Selected extract:
- - - -
File	Format	Example	Effect
`memory.max`	bytes	`67108864`	Hard limit — OOM kill above this
`memory.high`	bytes	`50331648`	Throttle threshold — reclaim pressure starts
`cpu.max`	"quota period" (µs)	`"25000 100000"`	25% of one core
`cpu.weight`	1–10000	`100`	Relative weight when competing
`pids.max`	count	`20`	Max processes in cgroup
`io.max`	"major:minor rbps=N wbps=N"	`"8:0 rbps=10485760"`	10 MB/s read on device 8:0

Now test the memory limit:

# This will be killed by the cgroup OOM killer
python3 -c "x = bytearray(100 * 1024 * 1024)"  # Try to allocate 100MB in a 64MB cgroup

The process gets killed. Check what happened:

cat /sys/fs/cgroup/demo/memory.events

low 0
high 42
max 3
oom 1
oom_kill 1

That's the audit trail. high 42 means memory.high was exceeded 42 times (throttling). oom_kill 1 means one process was killed for exceeding memory.max.

Gotcha: memory.high is your friend. In v1, the only option was memory.limit_in_bytes — exceed it and you die. v2 added memory.high as a throttling threshold: the kernel reclaims memory aggressively and slows the process down before it hits the hard limit. Always set both. In Kubernetes, requests influences memory.low/memory.high and limits sets memory.max.

Clean up:

# Move shell out of the cgroup first
echo $$ | sudo tee /sys/fs/cgroup/cgroup.procs
sudo rmdir /sys/fs/cgroup/demo

Pressure Stall Information (PSI) — v2 Only¶

PSI tells you how much a cgroup is suffering, not just how much it's using:

cat /proc/pressure/cpu
# some avg10=2.50 avg60=1.80 avg300=1.20 total=1234567890

cat /proc/pressure/memory
# some avg10=0.30 avg60=0.10 avg300=0.05 total=12345678

some: at least one task was stalled waiting for this resource
full: all tasks were stalled (severe)
- - - -
Items:
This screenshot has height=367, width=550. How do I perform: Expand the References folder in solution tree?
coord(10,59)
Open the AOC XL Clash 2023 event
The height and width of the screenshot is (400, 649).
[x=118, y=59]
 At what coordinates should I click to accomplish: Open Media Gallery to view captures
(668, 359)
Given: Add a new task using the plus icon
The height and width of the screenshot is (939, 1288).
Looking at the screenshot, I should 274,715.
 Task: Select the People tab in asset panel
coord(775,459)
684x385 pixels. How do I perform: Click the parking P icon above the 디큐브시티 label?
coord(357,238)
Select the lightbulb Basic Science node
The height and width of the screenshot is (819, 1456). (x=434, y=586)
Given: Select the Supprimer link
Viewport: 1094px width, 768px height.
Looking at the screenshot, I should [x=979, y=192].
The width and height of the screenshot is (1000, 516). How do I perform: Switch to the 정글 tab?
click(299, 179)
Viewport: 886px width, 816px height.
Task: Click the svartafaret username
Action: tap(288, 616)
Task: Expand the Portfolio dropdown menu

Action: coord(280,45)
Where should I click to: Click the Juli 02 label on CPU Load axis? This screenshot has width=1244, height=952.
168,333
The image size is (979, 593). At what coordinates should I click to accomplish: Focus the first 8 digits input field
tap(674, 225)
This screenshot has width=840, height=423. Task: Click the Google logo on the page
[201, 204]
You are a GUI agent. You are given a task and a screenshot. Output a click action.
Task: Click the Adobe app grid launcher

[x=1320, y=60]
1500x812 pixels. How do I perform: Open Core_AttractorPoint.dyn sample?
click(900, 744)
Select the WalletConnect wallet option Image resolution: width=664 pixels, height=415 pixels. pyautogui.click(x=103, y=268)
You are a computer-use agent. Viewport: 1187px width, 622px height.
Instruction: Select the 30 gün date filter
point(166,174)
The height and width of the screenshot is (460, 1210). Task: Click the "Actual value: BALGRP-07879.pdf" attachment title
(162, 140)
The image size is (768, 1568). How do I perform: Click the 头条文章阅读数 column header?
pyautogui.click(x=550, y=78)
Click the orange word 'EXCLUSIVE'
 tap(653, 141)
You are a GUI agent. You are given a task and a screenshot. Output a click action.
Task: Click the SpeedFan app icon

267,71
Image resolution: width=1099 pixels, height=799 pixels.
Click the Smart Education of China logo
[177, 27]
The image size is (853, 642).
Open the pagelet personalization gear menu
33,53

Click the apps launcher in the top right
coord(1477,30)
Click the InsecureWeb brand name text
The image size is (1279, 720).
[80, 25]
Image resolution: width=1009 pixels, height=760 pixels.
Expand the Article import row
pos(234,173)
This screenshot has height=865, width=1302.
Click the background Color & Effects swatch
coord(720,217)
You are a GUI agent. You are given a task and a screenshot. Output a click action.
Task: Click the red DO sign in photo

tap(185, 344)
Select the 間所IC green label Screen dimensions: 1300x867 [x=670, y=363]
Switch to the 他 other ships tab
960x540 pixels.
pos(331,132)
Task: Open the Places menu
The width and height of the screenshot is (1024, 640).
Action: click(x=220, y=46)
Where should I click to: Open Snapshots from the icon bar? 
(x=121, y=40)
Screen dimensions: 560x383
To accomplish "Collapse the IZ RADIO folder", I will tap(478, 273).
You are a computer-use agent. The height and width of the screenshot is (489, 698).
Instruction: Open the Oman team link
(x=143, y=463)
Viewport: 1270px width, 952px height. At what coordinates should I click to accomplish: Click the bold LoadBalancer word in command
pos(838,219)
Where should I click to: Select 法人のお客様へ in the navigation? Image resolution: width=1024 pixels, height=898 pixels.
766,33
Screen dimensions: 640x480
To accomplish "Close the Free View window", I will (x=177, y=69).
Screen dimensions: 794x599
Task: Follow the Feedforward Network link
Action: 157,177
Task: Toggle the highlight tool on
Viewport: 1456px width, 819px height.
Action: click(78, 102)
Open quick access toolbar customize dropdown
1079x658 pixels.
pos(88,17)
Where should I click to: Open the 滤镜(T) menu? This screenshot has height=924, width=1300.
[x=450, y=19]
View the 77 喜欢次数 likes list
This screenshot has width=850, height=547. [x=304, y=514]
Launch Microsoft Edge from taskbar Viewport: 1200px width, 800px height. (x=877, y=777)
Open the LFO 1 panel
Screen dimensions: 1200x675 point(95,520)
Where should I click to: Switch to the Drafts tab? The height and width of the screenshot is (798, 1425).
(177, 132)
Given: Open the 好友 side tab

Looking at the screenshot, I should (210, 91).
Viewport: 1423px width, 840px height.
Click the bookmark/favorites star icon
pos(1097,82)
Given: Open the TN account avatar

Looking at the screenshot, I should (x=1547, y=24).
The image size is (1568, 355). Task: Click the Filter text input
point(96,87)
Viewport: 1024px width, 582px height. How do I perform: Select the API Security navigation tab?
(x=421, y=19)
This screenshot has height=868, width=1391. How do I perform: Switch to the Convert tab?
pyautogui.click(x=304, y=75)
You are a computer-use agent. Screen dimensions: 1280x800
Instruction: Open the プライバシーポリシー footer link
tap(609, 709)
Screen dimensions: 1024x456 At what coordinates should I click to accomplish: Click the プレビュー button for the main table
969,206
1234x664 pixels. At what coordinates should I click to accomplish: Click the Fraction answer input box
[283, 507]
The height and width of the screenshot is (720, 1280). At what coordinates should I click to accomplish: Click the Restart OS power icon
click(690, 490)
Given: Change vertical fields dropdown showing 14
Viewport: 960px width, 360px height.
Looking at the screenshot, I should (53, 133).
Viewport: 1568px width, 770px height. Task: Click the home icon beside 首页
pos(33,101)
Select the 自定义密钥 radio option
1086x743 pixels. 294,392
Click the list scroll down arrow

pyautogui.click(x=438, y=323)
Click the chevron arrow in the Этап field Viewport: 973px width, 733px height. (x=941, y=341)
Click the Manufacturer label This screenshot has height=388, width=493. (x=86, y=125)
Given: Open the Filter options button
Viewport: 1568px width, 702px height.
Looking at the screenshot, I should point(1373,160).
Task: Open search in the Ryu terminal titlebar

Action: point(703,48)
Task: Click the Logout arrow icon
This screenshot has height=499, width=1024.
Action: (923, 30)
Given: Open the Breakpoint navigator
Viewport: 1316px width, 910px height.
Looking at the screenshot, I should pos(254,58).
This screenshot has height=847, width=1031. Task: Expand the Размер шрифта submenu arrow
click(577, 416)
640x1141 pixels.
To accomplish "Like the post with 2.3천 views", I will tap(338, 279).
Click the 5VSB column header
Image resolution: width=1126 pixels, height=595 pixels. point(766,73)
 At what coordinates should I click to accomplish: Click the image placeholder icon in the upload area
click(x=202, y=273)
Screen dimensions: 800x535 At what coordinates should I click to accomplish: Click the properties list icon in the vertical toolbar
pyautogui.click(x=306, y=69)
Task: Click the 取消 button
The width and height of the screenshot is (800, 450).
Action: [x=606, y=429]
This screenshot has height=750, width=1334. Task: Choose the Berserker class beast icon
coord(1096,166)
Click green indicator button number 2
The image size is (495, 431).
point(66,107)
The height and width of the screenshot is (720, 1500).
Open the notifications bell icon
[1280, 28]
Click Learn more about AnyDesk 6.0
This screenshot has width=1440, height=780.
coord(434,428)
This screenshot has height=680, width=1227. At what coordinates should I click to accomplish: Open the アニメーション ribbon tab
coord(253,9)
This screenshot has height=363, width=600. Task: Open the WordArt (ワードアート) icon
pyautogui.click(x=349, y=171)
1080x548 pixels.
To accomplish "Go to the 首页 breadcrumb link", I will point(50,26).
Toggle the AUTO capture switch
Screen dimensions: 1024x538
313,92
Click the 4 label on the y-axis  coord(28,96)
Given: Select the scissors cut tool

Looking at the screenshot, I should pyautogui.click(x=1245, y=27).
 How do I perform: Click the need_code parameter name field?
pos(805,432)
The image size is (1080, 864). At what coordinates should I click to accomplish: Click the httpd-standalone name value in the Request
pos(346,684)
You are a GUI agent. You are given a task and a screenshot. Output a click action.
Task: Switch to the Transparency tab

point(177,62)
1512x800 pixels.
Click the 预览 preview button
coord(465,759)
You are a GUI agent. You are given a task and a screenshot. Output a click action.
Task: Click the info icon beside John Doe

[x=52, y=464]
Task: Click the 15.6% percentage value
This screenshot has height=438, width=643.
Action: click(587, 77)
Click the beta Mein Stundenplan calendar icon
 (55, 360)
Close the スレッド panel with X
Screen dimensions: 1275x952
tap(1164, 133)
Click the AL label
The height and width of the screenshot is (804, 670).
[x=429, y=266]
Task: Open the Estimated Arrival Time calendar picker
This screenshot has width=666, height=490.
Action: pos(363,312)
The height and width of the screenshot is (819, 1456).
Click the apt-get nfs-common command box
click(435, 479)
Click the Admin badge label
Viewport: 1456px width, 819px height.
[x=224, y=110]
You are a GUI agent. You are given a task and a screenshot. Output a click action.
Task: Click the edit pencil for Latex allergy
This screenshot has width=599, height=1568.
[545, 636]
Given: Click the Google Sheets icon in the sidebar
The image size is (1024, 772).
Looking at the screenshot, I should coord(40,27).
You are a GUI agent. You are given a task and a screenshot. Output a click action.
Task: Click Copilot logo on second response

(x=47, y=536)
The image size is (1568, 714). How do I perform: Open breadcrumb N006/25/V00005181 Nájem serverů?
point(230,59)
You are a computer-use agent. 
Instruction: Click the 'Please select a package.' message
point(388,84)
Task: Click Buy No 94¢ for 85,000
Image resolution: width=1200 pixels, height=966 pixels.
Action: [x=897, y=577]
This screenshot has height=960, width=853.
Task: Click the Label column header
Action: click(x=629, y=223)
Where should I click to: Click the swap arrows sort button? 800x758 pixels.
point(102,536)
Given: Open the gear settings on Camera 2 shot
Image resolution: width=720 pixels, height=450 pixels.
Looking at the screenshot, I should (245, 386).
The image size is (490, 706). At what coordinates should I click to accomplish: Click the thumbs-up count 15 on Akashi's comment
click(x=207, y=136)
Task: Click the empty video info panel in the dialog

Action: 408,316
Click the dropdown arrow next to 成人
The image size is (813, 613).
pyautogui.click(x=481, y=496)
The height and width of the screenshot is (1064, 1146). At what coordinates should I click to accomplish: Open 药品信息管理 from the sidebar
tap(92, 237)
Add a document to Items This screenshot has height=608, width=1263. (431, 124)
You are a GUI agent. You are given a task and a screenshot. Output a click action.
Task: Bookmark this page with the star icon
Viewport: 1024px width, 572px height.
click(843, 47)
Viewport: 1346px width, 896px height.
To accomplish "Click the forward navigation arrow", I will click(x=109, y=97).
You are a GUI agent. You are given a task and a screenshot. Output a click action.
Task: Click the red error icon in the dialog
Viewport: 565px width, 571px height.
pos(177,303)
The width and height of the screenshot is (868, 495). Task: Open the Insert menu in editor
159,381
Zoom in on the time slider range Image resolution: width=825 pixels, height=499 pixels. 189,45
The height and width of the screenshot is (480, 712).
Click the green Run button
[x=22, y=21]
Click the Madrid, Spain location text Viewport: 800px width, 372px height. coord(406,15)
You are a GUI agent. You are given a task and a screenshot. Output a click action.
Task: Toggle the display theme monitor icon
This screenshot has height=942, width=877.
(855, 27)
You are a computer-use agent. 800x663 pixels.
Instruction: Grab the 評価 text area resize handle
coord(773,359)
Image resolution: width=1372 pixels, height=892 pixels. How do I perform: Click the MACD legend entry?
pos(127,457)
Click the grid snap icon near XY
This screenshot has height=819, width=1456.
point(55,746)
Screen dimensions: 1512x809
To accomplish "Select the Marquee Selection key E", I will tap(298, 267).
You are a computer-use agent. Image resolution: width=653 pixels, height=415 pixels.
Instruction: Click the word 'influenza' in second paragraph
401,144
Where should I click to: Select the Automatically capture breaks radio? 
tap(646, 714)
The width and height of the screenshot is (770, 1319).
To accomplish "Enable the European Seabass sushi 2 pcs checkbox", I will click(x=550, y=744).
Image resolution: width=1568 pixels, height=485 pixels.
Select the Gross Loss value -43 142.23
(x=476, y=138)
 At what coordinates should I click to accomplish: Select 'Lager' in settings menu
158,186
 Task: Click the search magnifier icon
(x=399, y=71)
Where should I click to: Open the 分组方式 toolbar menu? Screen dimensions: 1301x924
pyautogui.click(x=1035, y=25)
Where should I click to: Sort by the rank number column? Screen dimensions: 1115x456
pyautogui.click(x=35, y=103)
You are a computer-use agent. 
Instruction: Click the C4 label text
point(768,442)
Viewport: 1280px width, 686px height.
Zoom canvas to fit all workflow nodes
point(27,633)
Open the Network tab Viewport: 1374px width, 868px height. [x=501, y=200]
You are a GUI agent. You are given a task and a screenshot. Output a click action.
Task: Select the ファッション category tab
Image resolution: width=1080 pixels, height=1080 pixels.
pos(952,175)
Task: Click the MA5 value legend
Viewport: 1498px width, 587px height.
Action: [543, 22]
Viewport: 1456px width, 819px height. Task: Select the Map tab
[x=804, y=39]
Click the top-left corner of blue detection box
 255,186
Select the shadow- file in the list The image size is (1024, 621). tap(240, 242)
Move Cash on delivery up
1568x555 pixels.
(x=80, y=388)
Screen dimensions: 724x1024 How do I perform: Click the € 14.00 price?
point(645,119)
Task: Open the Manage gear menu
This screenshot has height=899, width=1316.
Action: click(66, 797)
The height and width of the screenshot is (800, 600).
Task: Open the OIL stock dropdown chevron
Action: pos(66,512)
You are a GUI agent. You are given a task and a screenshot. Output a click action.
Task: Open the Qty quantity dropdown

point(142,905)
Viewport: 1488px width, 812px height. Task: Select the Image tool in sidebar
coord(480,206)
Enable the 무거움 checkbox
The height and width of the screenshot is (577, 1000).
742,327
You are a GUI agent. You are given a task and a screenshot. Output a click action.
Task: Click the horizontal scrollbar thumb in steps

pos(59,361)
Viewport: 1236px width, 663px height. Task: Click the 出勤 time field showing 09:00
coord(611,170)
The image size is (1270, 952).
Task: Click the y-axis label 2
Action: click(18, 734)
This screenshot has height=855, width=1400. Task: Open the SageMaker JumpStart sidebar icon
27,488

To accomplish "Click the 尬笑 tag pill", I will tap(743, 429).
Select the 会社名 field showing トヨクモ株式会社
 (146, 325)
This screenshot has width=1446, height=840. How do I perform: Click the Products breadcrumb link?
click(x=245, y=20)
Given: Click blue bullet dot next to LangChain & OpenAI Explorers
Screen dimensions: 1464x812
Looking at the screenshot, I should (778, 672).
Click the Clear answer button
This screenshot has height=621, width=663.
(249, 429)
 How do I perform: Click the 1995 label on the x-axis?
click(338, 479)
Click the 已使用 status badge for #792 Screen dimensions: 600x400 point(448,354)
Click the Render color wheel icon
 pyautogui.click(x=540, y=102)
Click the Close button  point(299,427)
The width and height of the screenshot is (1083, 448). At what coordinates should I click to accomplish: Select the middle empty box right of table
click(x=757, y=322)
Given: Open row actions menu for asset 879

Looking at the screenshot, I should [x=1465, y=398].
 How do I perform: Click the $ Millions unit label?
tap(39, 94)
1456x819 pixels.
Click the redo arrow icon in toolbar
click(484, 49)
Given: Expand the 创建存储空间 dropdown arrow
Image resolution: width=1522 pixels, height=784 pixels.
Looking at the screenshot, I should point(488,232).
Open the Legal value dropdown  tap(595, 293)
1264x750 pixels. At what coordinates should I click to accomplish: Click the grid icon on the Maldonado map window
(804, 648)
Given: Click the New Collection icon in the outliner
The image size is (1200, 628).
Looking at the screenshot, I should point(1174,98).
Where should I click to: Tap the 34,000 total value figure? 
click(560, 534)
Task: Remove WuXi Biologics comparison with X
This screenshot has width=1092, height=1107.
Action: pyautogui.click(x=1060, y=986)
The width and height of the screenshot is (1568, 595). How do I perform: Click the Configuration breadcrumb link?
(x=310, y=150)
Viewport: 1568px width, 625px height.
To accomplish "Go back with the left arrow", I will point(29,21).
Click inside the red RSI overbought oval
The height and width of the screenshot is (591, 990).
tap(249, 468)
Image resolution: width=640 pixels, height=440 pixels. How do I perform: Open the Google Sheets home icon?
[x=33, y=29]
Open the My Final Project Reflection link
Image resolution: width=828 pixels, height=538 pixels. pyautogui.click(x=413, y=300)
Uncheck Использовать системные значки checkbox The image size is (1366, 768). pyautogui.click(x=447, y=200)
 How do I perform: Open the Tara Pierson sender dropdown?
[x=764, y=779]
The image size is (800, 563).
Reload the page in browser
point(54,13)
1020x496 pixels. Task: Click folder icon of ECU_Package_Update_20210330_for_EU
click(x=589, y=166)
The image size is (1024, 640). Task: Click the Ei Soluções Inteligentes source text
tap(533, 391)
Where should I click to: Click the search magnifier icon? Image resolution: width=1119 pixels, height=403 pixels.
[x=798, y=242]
- - - -
Task requirements:
1. Answer these from the cgroup v2 excerpt above:
(a) What effect does the example value "25000 100000" for cpu.max have?
(b) According to the memory.events output, what does "oom_kill 1" mean?
(c) In Pressure Stall Information, what does "full" indicate?
2. Continue the cgroup v2 excerpt above from its last line, in the same tutorial style.

Expected responses:
1.
(a) It limits the cgroup to 25% of one core.
(b) One process was killed for exceeding memory.max.
(c) All tasks were stalled (severe).

2.
avg10/60/300: exponential moving averages over 10s, 60s, 300s

Metric	Healthy	Warning	Action needed
`cpu some avg60`	< 5%	5–25%	> 25%: add CPU
`memory some avg60`	< 5%	5–20%	> 20%: add RAM
`memory full avg60`	0%	> 0%	> 5%: thrashing, urgent
`io some avg60`	< 10%	10–30%	> 30%: upgrade storage

Mental Model: Traditional monitoring tells you utilization (80% CPU used). PSI tells you saturation (20% of the time, work is stalled waiting for CPU). A system can be at 90% utilization and 0% saturation (healthy) or at 60% utilization and 40% saturation (in trouble because of lock contention or throttling).

Flashcard Check — Cgroups¶

Question	Answer
How do you check if your system runs cgroups v1 or v2?	`stat -f --format=%T /sys/fs/cgroup/` — `cgroup2fs` = v2, `tmpfs` = v1
What's the difference between `memory.max` and `memory.high` in v2?	`memory.max` = hard limit (OOM kill). `memory.high` = throttle threshold (slow down)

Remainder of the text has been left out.